La réponse de la secrétairie d'État, que Mgr Sandri me fit au nom de Jean-Paul II, fut, il faut bien le dire pour le moins paradoxale. Alors que ma question était officielle et rigoureusement scientifique, la réponse était privée et strictement pastorale.
Aux termes de cette lettre, J-Paul II invoquait sur ma personne " l'assistance de l'Esprit " et " les dons pour témoigner du Royaume ". Il restait muet sur l'objet de ma lettre. Perplexe devant une réponse aussi déconcertante, je demandais alors une audience au Nonce Mgr Mario Tagliaseri.
Il me reçut le 2 décembre 1996, avenue du Président-Wilson, dans le somptueux hôtel particulier qui abrite la nonciature. Le nonce m'accueillit avec une extrême courtoisie. Nous restâmes tous les deux seuls dans cette vaste pièce. Il finit par me dire, après une attente qui me sembla interminable : " Si le Saint-siège ne vous répond pas, c'est qu'il ne veut pas vous répondre. " Puis, sur un second point, il me demanda de garder le secret. Pour la mystérieuse raison, il était urgent d'attendre et de faire le silence sur l'essentiel.
SA DESTRUCTION AURAIT STOPPE LA POLÉMIQUE.
Une comparaison diplomatique me vint alors à l'esprit : si le Saint-Siège était si peu pressé d'accréditer le Messager qu'était le linceul, n'était-ce pas parce qu'il jugeait son Message irrecevable ? Ce qui fut sans doute le révélateur décisif, ce furent les pressions inouïes que je subis au début de 1997 en provenance du milieu ecclésiastique pour arrêter mon travail sur le linceul de Turin.
Autant il me paraissait concevable qu'au sommet de l'Eglise les décisions pussent répondre à des considérations politiques " supérieures ", autant le rejet viscéral du linceul par un prêtre me semblait un contresens intrinsèque. Le 18 septembre 1997, j'appris que le prieur d'un couvent venait de dire -sans qu'aucun religieux de son ordre osât intervenir - qu'" il était regrettable que le linceul de Turin n'ait pas été détruit dans l'incendie. Ce qui aurait mis un terme aux polémiques ".

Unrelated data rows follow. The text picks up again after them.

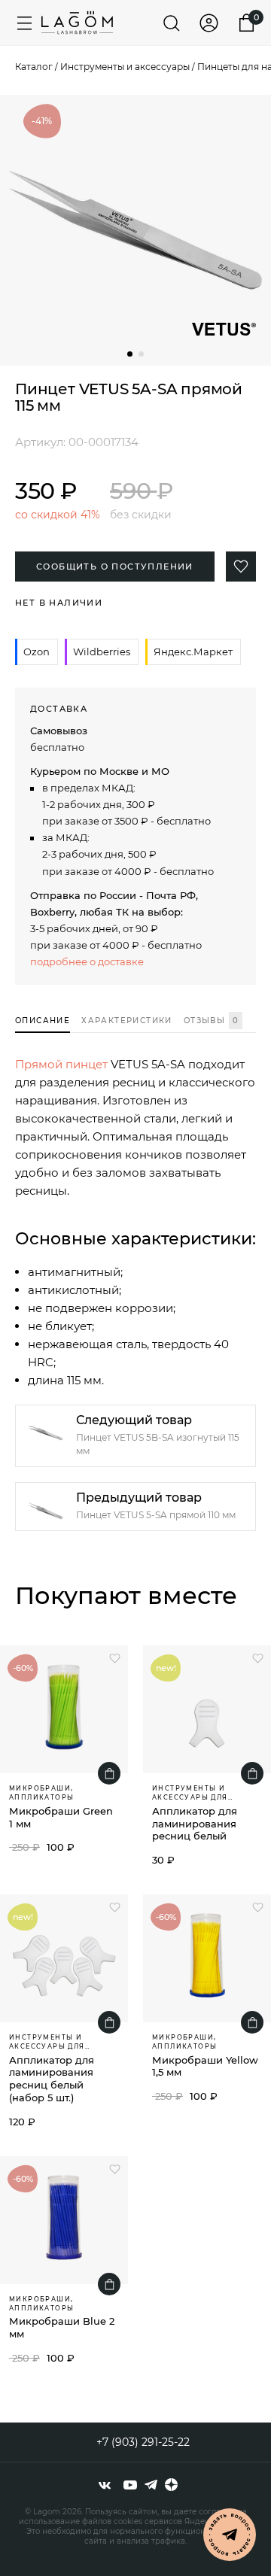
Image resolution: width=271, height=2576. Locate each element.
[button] (129, 354)
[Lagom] (77, 23)
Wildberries (101, 652)
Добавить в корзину (109, 1773)
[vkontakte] (104, 2485)
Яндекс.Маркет (193, 652)
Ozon (36, 652)
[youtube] (130, 2485)
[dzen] (171, 2485)
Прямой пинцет (61, 1064)
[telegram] (151, 2485)
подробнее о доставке (87, 961)
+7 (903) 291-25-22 (143, 2442)
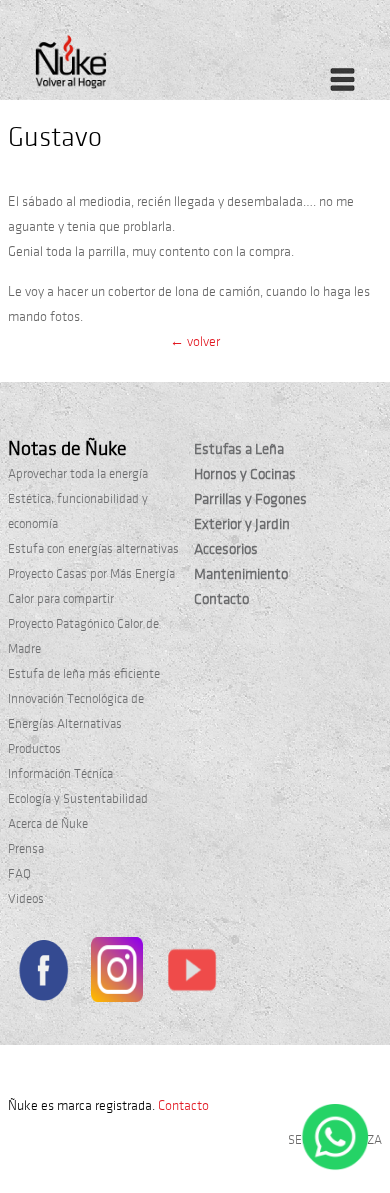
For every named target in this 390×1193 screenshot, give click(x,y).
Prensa (26, 849)
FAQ (19, 874)
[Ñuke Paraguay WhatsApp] (335, 1166)
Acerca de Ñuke (48, 824)
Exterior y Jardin (242, 524)
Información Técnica (60, 774)
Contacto (221, 599)
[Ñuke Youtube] (192, 973)
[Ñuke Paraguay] (115, 67)
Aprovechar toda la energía (78, 474)
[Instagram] (117, 973)
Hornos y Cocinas (245, 474)
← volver (195, 341)
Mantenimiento (241, 574)
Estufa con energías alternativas (93, 549)
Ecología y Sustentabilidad (78, 799)
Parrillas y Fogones (250, 499)
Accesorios (226, 549)
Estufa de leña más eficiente (84, 674)
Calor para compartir (61, 599)
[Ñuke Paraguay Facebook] (43, 973)
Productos (34, 749)
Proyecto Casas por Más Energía (91, 574)
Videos (26, 899)
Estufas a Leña (239, 449)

Au vu des résultats…….RELIQUE OU ICÔNE ?
Un envoyé spécial du quotidien milanais a rapporté dans il Giorno l'ambiance de quasi-comédie dans laquelle avait baigné la conférence de presse du 13 octobre 1988, au cours de laquelle le cardinal Anastasio Ballestrero, archevêque de Turin et custode du linceul, était censé annoncer une bien mauvaise nouvelle pour l'Eglise (le résultat par la datation au radiocarbone). Le texte officiel de sa déclaration mérite d'être cité :
" Ce document précise que l'intervalle de date calibré assigné au tissu du suaire, avec un taux de certitude de 95 %, se situe entre 1260 et 1390 après Jésus-Christ. " En remettant à la science l'appréciation de ces résultats, l'Eglise reconfirme son respect et sa vénération pour cette vénérable icône du Christ. ( ... ) "
Tout scientifique note que l'utilisation du mot " certitude " est erronée. C'est l'expression " intervalle de confiance de 95 % " qui est adaptée. Un " taux de certitude de 95 % " n'a pas de sens... La certitude, c'est 100 %. 95 %, c'est une probabilité ou une confiance.
Comment, sur le plan scientifique, au lieu de s'en tenir à l'annonce stricte du résultat de la datation au C14 du linceul, le custode peut-il, de son propre mouvement, en venir, contre toute raison, à qualifier d'icône une pièce archéologique qu'aucun scientifique n'a jamais qualifiée d'icône et qui ne saurait en être une sans preuve ? Comment, sur le plan religieux, peut-il parler de " culte d'une icône " au risque de friser l'idolâtrie, ce culte des " images " qui semble si déplacé en la circonstance ?
Au vu des résultats scientifiques établis avant cette datation, l'observateur ne pouvait que se demander pourquoi diable l'Eglise confiait le " culte " d'une telle " relique " à un homme d'Eglise qui croyait si peu à l'éventualité de son authenticité.